I felt sick over the idea that she could be right. That Ben really could have somehow transferred his fire element over to me and that I was the least qualified person on the planet to manage it. I glared at the bossy old lady witch who was once again raining on my parade. I was so, so tired of being put in this position. I just didn’t have the strength to deal with it in that moment. “Can it, lady, or I’ll set your house on fire.”
“I’d like to see you try,” she taunted.
Rather than take her up on that very tempting offer, I turned away again. I closed my eyes and lifted my arms. If I was going to be a holy terror of elemental power, I might as well have some fun with it. I was tired, I was hungry, and I wanted to go home.
Let’s see if I really have all the elements at my disposal. I created a vision in my head of Wind arriving to sweep me off my feet and deliver me to the doorstep of the light fae compound. Unfortunately, I only pictured the picking up and the putting down parts…an error in planning that was made painfully clear when I was suddenly swept off my feet by a tornado, spun about a thousand times, and then plopped onto rubbery legs by the infinity door about fifteen seconds later.
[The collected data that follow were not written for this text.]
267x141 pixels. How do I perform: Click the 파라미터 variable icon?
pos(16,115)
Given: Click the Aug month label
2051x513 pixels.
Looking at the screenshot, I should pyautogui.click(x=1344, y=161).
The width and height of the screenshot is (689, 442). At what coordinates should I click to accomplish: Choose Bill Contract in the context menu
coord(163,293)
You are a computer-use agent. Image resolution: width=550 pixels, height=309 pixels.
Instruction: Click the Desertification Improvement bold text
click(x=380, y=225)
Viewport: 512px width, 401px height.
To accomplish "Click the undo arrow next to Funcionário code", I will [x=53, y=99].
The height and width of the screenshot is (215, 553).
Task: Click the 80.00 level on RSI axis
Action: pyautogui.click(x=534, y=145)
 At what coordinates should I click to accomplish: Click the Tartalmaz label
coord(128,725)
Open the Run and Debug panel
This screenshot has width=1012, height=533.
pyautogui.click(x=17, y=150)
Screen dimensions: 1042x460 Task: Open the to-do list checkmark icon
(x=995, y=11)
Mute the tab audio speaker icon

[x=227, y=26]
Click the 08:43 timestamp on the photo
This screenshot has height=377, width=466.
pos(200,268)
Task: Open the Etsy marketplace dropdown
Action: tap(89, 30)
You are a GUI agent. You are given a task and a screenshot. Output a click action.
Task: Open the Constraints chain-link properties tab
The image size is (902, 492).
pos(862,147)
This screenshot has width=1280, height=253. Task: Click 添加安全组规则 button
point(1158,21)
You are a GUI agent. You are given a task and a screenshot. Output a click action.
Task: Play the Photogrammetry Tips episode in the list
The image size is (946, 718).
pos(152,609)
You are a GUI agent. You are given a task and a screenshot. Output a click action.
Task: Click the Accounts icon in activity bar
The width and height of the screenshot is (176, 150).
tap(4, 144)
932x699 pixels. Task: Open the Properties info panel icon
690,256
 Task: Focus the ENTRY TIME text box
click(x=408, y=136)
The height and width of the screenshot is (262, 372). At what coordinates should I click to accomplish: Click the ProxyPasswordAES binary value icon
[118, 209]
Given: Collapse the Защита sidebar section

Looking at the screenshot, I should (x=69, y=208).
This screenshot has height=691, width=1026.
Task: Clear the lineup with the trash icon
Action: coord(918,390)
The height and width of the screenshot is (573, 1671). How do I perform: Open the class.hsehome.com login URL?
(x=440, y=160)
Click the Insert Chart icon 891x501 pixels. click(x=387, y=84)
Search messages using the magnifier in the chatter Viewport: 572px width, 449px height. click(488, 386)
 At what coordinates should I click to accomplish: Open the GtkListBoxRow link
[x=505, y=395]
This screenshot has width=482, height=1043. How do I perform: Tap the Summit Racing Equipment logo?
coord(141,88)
I collapsed immediately and then rolled over onto my side to vomit in the grass. “Oh, Jesus God, what did I just do…?” I vomited a second time when my stomach and head refused to stop spinning.
The door opened a few moments later and moccasins appeared next to my face. “Oh…hi, Jayne. I thought I sensed something going on out here. When did you get back?”
I looked up to see Scrum smiling down at me. He had a long pink scar going down the left side of his face from eyebrow to jawline, and his hair was shaved almost to his scalp, but he was alive and he looked happy to see me.
I lifted my hand. “Help a girl up, would ya?”
He stepped gingerly around my upchuckage. “Looks like you had a difficult re-entry.”
“You could say that.” I got to my feet with his help and hung onto his arm until the world finally stopped spinning. “Could you take me to get some food and then to see Dardennes?”
“Uhhh…sure. But maybe we should go to your room first?”
I paused to look up at him. “Why?” I wiped my face with the back of my arm.
“Because everyone is kind of waiting there for you.”
I nodded, too tired to try and figure out what that meant. “Take me there, then. Let’s get this out of the way.” It was time for me to make some major apologies and find out about everything that I’d missed. My brain was a jumble of facts, guesses, estimations, hopes, and fears, and I needed to get it all straightened out into actual reality. Had all my friends made it back in one piece? What had happened to their dragons? Was Tony okay? Were Loony Long and Murderous Mike here too? Had Brad had his fae blood awakened? Had Ben really disappeared forever? Did Spike still love me? Did we still have a baby on the way? And what did they know about the forsaken?
“No problem,” Scrum said, holding the door open for me and offering his arm for support. “It’s great to have you back, Jayne. We’ve missed you a lot.”
I shuffled on achingly sore bare feet through the doorway and into the cool tunnel. “That’s good to hear.” And I meant it. I had missed my life and family here more than I could express, and it felt so good to be back, even knowing there was probably going to be a lot of shit to deal with.
“So, how bad is it?” I asked Scrum as we shuffled along.
“Umm…not so bad. Not really.”
I nodded. “Don’t tell me anything. Let’s just…enjoy this moment of nothing happening before the shit hits the fan again,” I said, sighing heavily.
Scrum patted my hand. “No problem. I can do that.”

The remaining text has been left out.